FREIBURG, Germany (Reuters) ? Pope Benedict appealed for unity on Sunday from Catholics in his native Germany who have been leaving the Church in record numbers, but many who came to hear him said they were frustrated by his staunchly conservative message.
Delivering his last major address of a four-day trip at a mass for tens of thousands of people at a small airport near the southwestern city of Freiburg, the Pope called on Catholics to unite to behind his own leadership.
"The Church in Germany will continue to be a blessing for the entire Catholic world if she remains faithfully united with the successor of St Peter," he said, referring to himself.
His third trip as pope to his native country has been his toughest, met by protest over sex abuse scandals and by pressure from an increasingly assertive liberal wing of the Church that wants reforms and views his conservatism as outdated.

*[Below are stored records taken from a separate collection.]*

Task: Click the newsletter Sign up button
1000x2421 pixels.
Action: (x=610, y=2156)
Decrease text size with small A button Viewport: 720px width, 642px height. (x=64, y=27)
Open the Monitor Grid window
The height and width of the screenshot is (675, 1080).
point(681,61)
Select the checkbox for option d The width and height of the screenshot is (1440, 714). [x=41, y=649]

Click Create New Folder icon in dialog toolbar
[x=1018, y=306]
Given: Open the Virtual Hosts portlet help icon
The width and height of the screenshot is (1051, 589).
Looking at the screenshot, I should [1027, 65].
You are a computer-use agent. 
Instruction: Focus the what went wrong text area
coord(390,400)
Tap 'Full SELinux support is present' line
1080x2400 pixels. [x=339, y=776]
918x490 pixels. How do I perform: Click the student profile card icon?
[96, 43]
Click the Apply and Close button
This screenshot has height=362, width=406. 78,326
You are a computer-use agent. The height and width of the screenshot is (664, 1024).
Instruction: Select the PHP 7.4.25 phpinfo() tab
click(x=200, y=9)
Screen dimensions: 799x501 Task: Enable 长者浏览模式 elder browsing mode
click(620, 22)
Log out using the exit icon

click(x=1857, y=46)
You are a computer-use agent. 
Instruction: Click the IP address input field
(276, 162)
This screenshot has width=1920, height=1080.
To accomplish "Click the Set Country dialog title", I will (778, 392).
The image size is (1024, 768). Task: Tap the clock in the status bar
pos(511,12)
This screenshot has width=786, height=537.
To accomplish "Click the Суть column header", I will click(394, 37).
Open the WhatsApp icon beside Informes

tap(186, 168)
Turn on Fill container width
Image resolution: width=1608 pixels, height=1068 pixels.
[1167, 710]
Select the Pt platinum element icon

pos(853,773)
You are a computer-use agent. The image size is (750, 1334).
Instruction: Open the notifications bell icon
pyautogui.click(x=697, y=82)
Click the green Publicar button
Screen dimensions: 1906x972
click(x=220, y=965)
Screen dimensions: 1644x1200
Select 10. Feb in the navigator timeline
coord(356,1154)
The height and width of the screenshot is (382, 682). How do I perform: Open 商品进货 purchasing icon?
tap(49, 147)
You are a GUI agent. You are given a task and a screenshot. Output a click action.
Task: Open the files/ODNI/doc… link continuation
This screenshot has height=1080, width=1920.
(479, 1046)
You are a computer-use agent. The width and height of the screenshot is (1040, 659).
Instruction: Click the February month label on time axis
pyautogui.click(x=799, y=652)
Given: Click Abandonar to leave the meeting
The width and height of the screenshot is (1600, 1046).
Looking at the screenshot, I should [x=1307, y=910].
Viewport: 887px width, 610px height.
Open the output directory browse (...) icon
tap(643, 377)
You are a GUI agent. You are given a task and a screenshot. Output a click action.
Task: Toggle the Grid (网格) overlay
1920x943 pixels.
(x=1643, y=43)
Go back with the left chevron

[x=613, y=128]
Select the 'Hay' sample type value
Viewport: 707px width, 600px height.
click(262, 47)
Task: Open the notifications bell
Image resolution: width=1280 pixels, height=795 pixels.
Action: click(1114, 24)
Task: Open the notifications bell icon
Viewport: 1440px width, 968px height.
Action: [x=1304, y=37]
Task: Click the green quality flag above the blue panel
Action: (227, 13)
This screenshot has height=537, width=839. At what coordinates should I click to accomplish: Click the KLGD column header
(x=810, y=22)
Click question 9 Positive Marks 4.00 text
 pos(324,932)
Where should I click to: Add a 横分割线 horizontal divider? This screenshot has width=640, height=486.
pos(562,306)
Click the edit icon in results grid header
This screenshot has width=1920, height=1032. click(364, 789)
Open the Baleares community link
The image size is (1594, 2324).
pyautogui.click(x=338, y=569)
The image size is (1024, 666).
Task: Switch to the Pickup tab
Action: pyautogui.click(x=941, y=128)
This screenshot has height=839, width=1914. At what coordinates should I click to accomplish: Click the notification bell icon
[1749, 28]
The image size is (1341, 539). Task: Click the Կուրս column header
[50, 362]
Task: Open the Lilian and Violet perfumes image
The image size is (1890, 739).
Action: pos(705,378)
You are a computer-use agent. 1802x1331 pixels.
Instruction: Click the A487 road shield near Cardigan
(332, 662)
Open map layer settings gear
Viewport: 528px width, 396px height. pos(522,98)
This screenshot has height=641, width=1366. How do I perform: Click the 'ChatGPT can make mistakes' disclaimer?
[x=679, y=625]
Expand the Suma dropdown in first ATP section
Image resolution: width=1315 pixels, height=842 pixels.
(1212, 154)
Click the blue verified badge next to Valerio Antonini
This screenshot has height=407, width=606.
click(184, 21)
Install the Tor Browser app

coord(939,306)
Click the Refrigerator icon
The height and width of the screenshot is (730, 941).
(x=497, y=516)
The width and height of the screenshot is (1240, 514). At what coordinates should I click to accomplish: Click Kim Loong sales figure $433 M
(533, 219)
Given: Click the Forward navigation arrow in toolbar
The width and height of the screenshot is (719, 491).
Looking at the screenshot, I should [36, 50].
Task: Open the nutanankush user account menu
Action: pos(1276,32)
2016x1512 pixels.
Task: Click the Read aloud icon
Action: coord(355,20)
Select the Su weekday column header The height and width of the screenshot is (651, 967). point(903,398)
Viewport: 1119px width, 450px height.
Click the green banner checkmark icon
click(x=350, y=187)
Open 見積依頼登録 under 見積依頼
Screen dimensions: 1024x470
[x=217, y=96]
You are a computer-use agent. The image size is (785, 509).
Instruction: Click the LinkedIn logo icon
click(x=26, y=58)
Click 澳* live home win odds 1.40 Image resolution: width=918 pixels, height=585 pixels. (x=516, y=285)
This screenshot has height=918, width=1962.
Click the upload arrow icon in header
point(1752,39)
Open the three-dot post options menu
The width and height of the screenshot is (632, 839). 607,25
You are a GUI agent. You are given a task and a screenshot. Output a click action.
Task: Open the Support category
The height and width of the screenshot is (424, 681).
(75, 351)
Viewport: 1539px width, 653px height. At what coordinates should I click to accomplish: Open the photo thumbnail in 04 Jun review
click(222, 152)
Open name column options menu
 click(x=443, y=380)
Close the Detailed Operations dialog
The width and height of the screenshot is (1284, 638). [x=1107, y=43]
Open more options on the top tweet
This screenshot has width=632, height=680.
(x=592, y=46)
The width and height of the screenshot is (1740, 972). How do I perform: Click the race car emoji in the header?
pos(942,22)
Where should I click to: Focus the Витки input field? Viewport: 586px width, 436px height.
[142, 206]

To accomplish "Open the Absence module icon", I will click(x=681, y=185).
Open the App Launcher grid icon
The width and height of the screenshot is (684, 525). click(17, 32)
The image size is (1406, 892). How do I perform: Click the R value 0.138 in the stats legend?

Benedict has closed the door on changes to Church opposition to gay marriage, married clergy or women priests and has indicated he will not ease restrictions on divorced Catholics who have remarried outside the Church.
From highly secular Berlin to former communist Erfurt to Catholic Freiburg, he has hammered home his view that the Church cannot change mere to suit the whims of the times.
Polls say many German Catholics disagree. A record 181,000 officially quit the Church this year, for the first time more than joined and more than those quitting Protestant churches.
Many of the 100,000 worshippers who came to the airport outside Freiburg, while happy to have an opportunity to attend mass celebrated by the pope, said they were frustrated by his opposition to change.
"I had hoped he might rally people more to the Church, especially young people," said Martine Kircher, 50, who brought her four children from Heidelberg to see the pope.
"But he didn't show a path of renewal," she said. "Instead he seemed to be rowing back to the old values."
MAJOR INSTITUTIONS
Even in an increasingly secularized society, the Catholic and Protestant churches are major institutions in Germany.
About a third of Germans are Catholics, a third Protestants and a third unaffiliated or members of minority faiths such as Muslims and Jews. Members are required to pay a church tax which helps fund extensive social, educational and health programs.
Polls show that many Germans, thrilled when he was elected in 2005, now see the pope as an obstinate figure out of step with how his homeland has developed since reunification in 1990.
Office worker Holder Gasch, 37, one of those in Sunday's crowd, told Reuters: "The Church needs to be more progressive in its attitude toward homosexuality and women."
Several lay Catholic leaders and even some bishops have urged the pope in recent weeks to allow some reforms, a request he appeared to reject on Saturday when he said that without a renewed faith, "all structural reform will remain ineffective."
The issue of sexual abuse of children by priests has been in the background through most of the trip. At the start of the trip he said the Church was made of "good fish and bad fish" and urged Catholics not to leave because of the scandal.
The Church in Germany has received almost 700 requests for compensation for victims of sexual and physical abuse, while a victims' association estimates that more than 2,000 people were mistreated by Catholic priests in recent decades.
Benedict held a surprise meeting on Friday in the city of Erfurt with victims of clerical sexual abuse and expressed his deep regret for their suffering. Victims' associations say the Vatican has not done enough to bring perpetrators to justice.
"The pope is doing nothing and the dioceses are trying to cover everything up," said Wilfried Fesselman of Survivors Network of those Abused by Priests (SNAP). Victims joined 8,000 protesters on a march through Berlin at the start of the visit.
Michael Ebertz, who teaches sociology of religion in a Catholic college in Freiburg, said the pope's sermon could be a call to bishops not to let lay Catholics take over a major dialogue they launched in reaction to the sexual abuse scandals.
"It could mean that, in the end, the bishops will decide what real belief is and this can't be left to the dialogue process to decide," he said on ZDF television.